SELECTION start

Kirby gave five examples of events that initiate “adversary judicial criminal proceedings”: formal charge, preliminary hearing, indictment, information, and arraignment. None of these supports the result the Court reaches today. I will apply them seriatim. No indictment or information had been filed when petitioner appeared before the magistrate. Nor was there any other formal charge. Although the plurality in Kirby did not define “formal charge,” there is no reason to believe it would have included an affidavit of probable cause in that category. None of the cases on which it relied stood for that proposition. Indeed, all of them—with the exception of White v. Maryland, 373 U. S. 59 (1963) (per curiam), and Coleman v. Alabama, 399 U. S. 1 (1970)—involved postindictment proceedings. See Powell v. Alabama, 287 U. S. 45, 49 (1932) (postindictment arraignment); Johnson v. Zerbst, 304 U. S. 458, 460 (1938) (trial); Hamilton v. Alabama, 368 U. S. 52, 53, n. 3 (1961) (postindictment arraignment); Gideon v. Wainwright, 372 U. S. 335, 337 (1963) (trial); Massiah v. United States, 377 U. S. 201 (1964) (postindictment interrogation); United States v. Wade, 388 U. S. 218, 219–220 (1967) (postindictment lineup); Gilbert v. California, 388 U. S. 263, 269 (1967) (postindictment lineup).

SELECTION end
ENTRIES start

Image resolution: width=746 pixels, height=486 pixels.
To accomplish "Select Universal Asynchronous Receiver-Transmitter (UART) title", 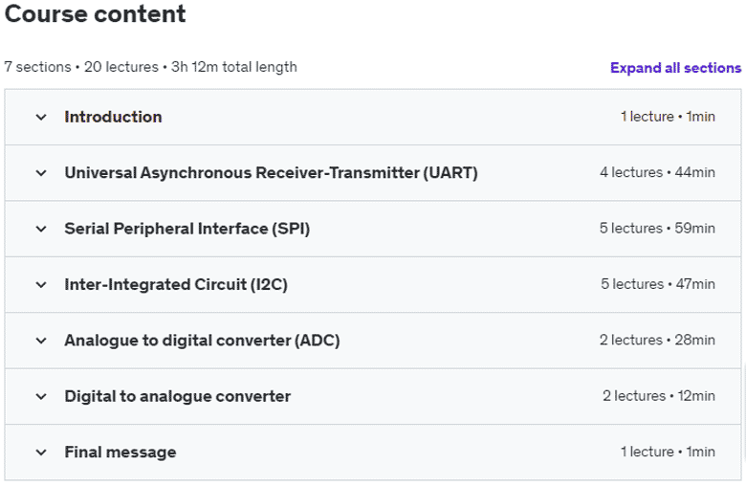I will pos(272,173).
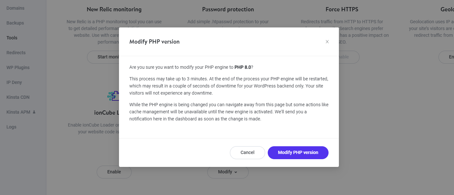Navigate to Backups
The height and width of the screenshot is (195, 454).
click(15, 23)
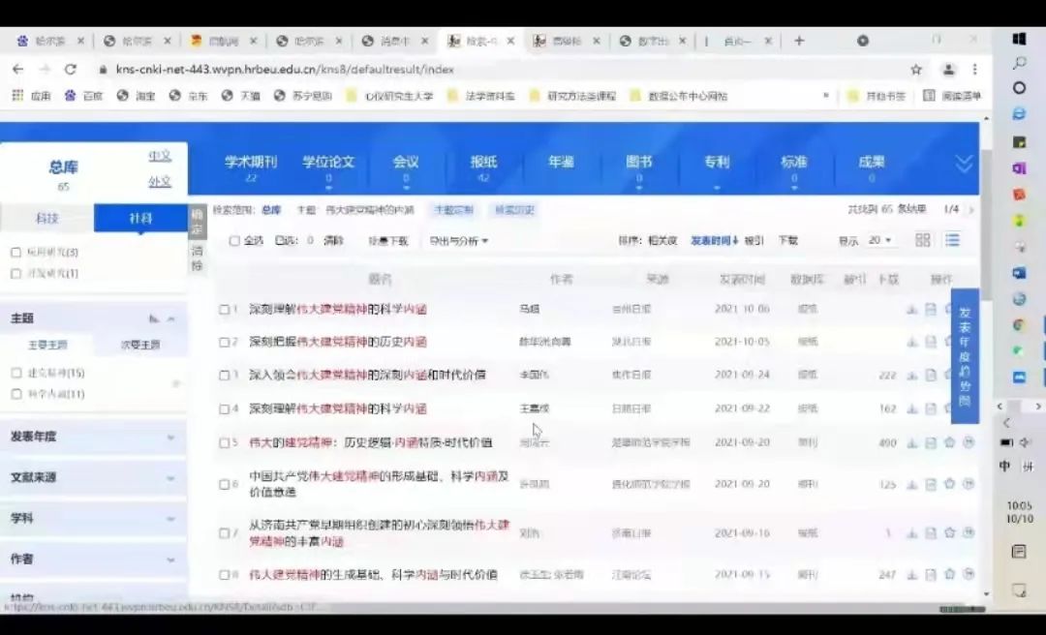Switch to list view layout icon
Image resolution: width=1046 pixels, height=635 pixels.
point(951,240)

ENTRIES end

> _REQUIRED WORK_:
Summarize the passage on the Kirby examples in two sentences.

> _PROBLEM SOLUTION_:
Kirby named five events that begin adversary judicial criminal proceedings (formal charge, preliminary hearing, indictment, information, and arraignment), and the passage argues that none of them supports the Court's result, since no indictment, information, or other formal charge had been filed when petitioner appeared before the magistrate. It adds that there is no reason to believe Kirby would have counted an affidavit of probable cause as a formal charge, because none of the cases it relied on stood for that proposition and all but White v. Maryland and Coleman v. Alabama involved postindictment proceedings.